Dataset entries
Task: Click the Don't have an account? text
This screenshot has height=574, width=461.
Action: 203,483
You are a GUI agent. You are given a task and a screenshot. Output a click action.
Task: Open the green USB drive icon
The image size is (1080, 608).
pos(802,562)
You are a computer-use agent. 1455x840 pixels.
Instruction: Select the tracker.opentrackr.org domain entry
...
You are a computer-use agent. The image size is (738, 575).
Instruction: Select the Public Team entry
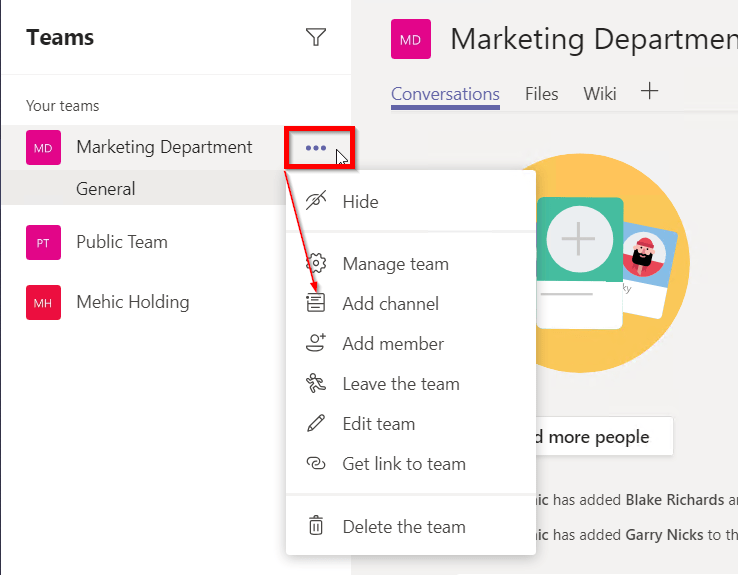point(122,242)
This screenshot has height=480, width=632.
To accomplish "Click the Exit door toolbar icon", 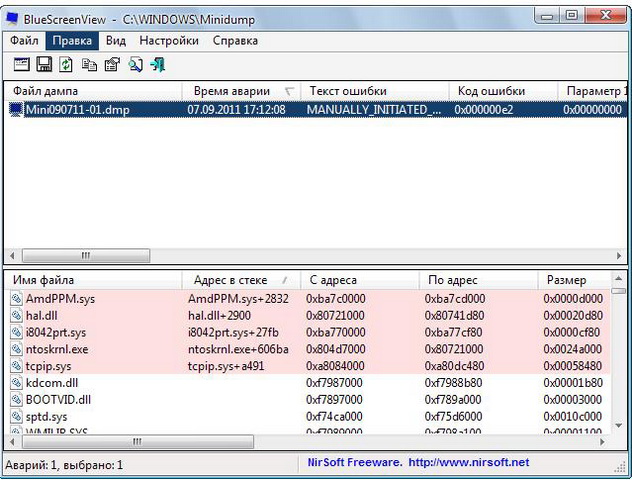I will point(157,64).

- [Exercise prompt]:
Quote the data above from the line containing "This screenshot has height=574, width=461." to the line containing "Instruction: Select the tracker.opentrackr.org", inclusive, and stop.

- [Result of the exercise]:
This screenshot has height=574, width=461.
Action: 203,483
You are a GUI agent. You are given a task and a screenshot. Output a click action.
Task: Open the green USB drive icon
The image size is (1080, 608).
pos(802,562)
You are a computer-use agent. 1455x840 pixels.
Instruction: Select the tracker.opentrackr.org domain entry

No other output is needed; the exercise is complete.